Well they don't. It is the point of this movie that the world at large has as little interest in these guys as it ever did now that they're men. It's a Trump and Brexit world. They're still out for sex and drugs and scams, rather than good citizenship. What they encounter can be monumentally funny. Boyle is always a bravura filmmaker no matter what he does, with a constant, gaudy editing style that uses with everything but the kitchen sink (and that too, along with an uninstalled toilet used as a weapon in a brawl in an emtpy barroom).
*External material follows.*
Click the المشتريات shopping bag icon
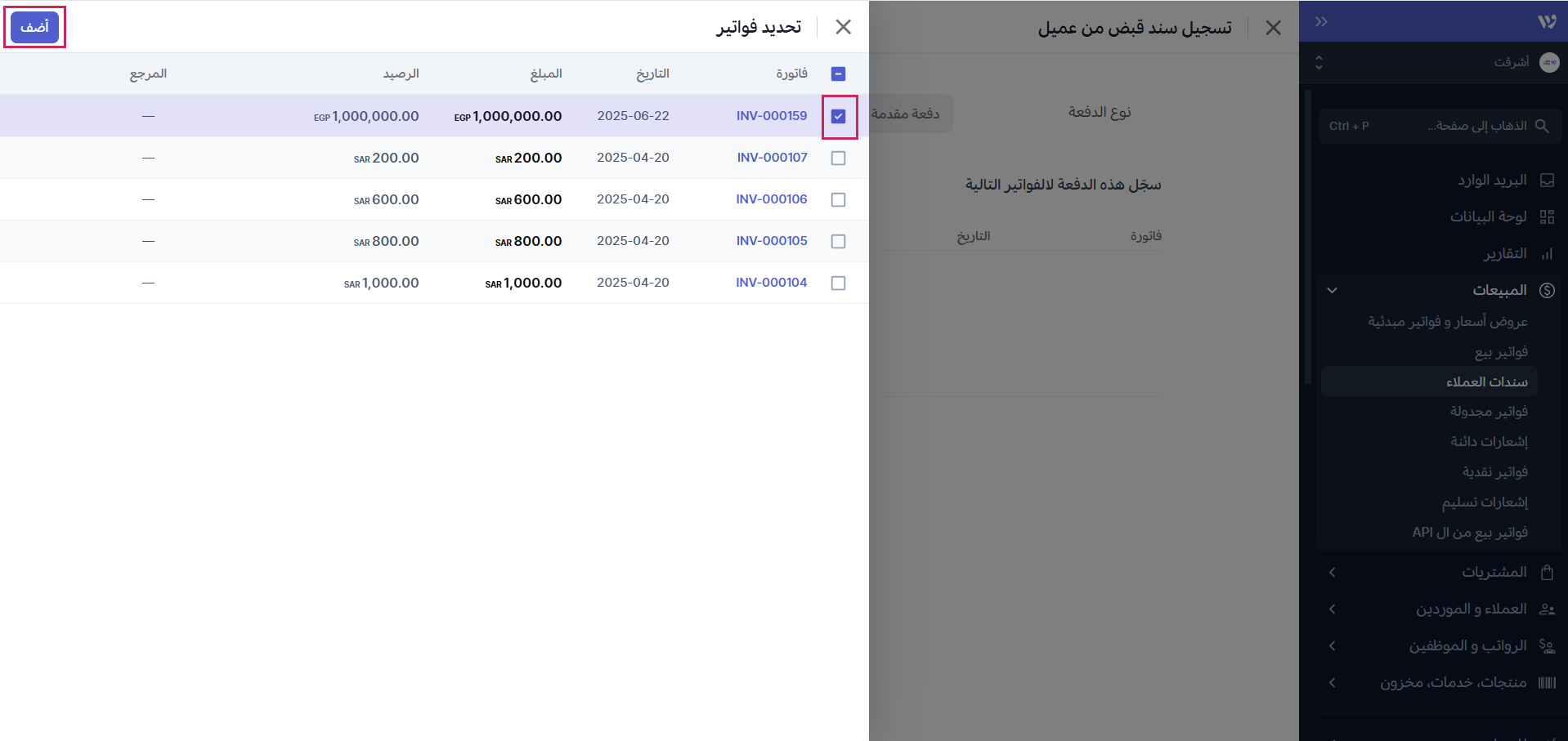Viewport: 1568px width, 741px height. tap(1547, 572)
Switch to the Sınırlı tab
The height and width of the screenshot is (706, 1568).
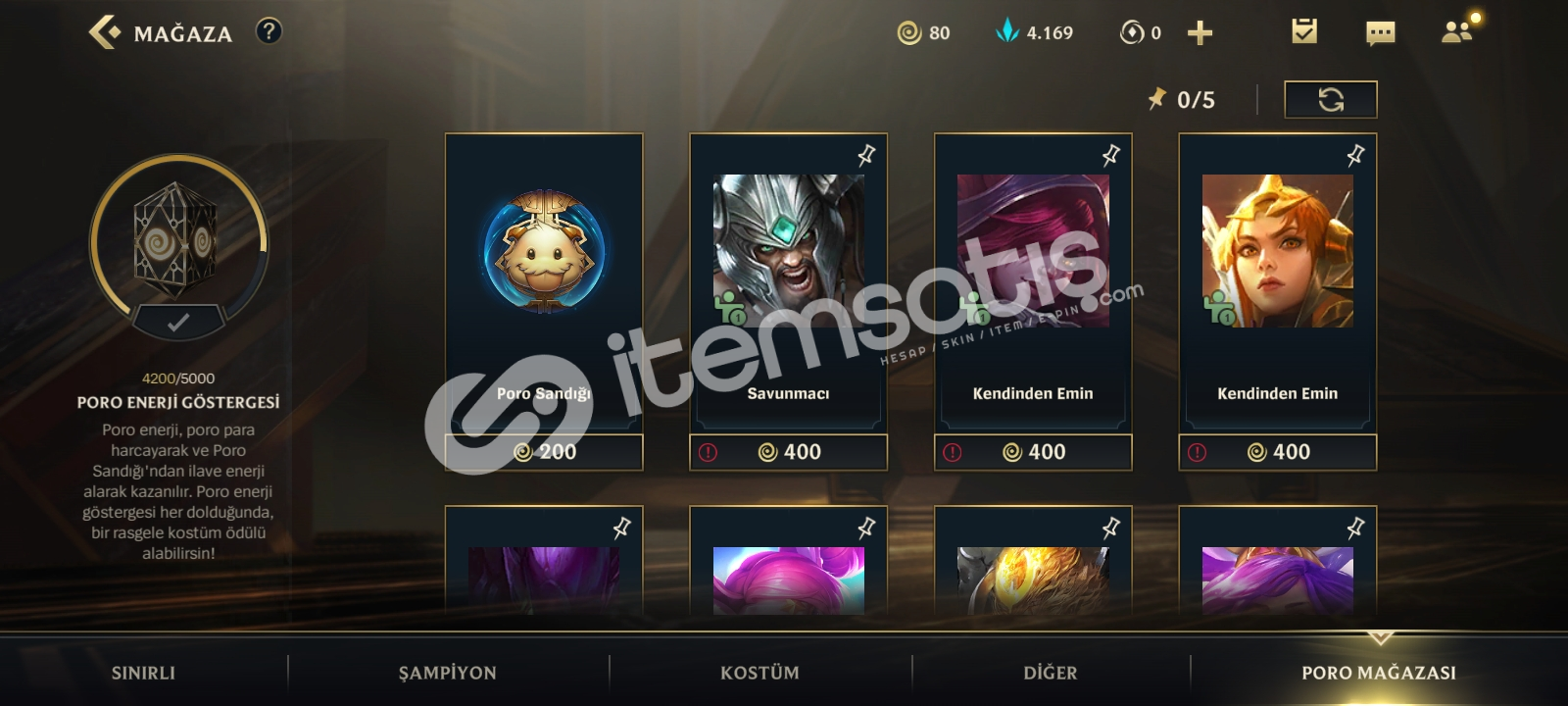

The shock about the original "Trainspotting" was how much better the film was than Irvine Welsh's original novel. Welsh wrote another novel about these characters but it was scarcely used at all here. Nevertheless, there are two astonishing moments of bravura writing by Hodge this time. In one punishingly funny scene, Simon and Renton steal credit cards from a pub but before the denizens allow them out the door, they have to sing a song. So they sing a song they made up as kids that has a refrain envisioning a world where "there are no more Catholics left." The bigots in the bar suddenly come to life in their dimwitted hatred and the boys get away.
In another glorious scene, McGregor updates his ""Choose Life" monologue in the original so that is again as staggeringly virtuosic a piece of writing for film as you'll see this year. McGregor spits it out with demonic rage and eloquence.
In a time of year we don't ordinarily great films, this one comes very, very close.
Three and a half stars
Starring: Ewan McGregor, Jonny Lee Miller, Robert Carlyle, Ewan Bremer and Shirley Henderson
Director: Danny Boyle
Running time: 117 minutes
Rated: R for constant rough language, drug use, frontal nudity, sex and violence.
The lowdown: Twenty years later, the squalid surviving Edinburgh junkies of "Trainspotting" re-convene with schemes to get even and get rich.